## begin PROVIDED INFORMATION

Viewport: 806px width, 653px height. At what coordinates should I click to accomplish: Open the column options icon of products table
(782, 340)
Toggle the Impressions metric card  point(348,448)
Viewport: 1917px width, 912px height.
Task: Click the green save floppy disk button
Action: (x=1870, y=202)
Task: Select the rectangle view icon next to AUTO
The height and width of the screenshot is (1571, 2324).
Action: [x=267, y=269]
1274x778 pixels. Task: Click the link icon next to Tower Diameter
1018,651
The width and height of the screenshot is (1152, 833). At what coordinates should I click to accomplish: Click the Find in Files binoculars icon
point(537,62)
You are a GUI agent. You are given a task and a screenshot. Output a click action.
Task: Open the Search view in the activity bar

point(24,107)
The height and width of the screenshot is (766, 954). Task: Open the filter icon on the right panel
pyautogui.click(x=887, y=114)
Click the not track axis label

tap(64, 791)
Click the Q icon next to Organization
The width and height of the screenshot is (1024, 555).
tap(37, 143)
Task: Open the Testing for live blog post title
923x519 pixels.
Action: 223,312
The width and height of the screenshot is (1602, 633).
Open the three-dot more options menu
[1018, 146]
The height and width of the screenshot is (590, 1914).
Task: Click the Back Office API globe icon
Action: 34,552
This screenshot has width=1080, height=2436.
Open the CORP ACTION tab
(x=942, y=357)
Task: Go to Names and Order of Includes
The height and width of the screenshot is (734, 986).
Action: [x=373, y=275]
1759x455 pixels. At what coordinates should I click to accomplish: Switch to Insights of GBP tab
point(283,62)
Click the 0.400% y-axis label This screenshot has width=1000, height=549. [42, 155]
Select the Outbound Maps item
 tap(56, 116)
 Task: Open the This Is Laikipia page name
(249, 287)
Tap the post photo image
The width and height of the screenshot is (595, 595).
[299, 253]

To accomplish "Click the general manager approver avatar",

## end PROVIDED INFORMATION

PROBLEM REQUIREMENTS → Reproduce each item above word for word, in the same order and without omitting any.

SOLUTION TO THE EXERCISE →
Viewport: 806px width, 653px height. At what coordinates should I click to accomplish: Open the column options icon of products table
(782, 340)
Toggle the Impressions metric card  point(348,448)
Viewport: 1917px width, 912px height.
Task: Click the green save floppy disk button
Action: (x=1870, y=202)
Task: Select the rectangle view icon next to AUTO
The height and width of the screenshot is (1571, 2324).
Action: [x=267, y=269]
1274x778 pixels. Task: Click the link icon next to Tower Diameter
1018,651
The width and height of the screenshot is (1152, 833). At what coordinates should I click to accomplish: Click the Find in Files binoculars icon
point(537,62)
You are a GUI agent. You are given a task and a screenshot. Output a click action.
Task: Open the Search view in the activity bar

point(24,107)
The height and width of the screenshot is (766, 954). Task: Open the filter icon on the right panel
pyautogui.click(x=887, y=114)
Click the not track axis label

tap(64, 791)
Click the Q icon next to Organization
The width and height of the screenshot is (1024, 555).
tap(37, 143)
Task: Open the Testing for live blog post title
923x519 pixels.
Action: 223,312
The width and height of the screenshot is (1602, 633).
Open the three-dot more options menu
[1018, 146]
The height and width of the screenshot is (590, 1914).
Task: Click the Back Office API globe icon
Action: 34,552
This screenshot has width=1080, height=2436.
Open the CORP ACTION tab
(x=942, y=357)
Task: Go to Names and Order of Includes
The height and width of the screenshot is (734, 986).
Action: [x=373, y=275]
1759x455 pixels. At what coordinates should I click to accomplish: Switch to Insights of GBP tab
point(283,62)
Click the 0.400% y-axis label This screenshot has width=1000, height=549. [42, 155]
Select the Outbound Maps item
 tap(56, 116)
 Task: Open the This Is Laikipia page name
(249, 287)
Tap the post photo image
The width and height of the screenshot is (595, 595).
[299, 253]

To accomplish "Click the general manager approver avatar",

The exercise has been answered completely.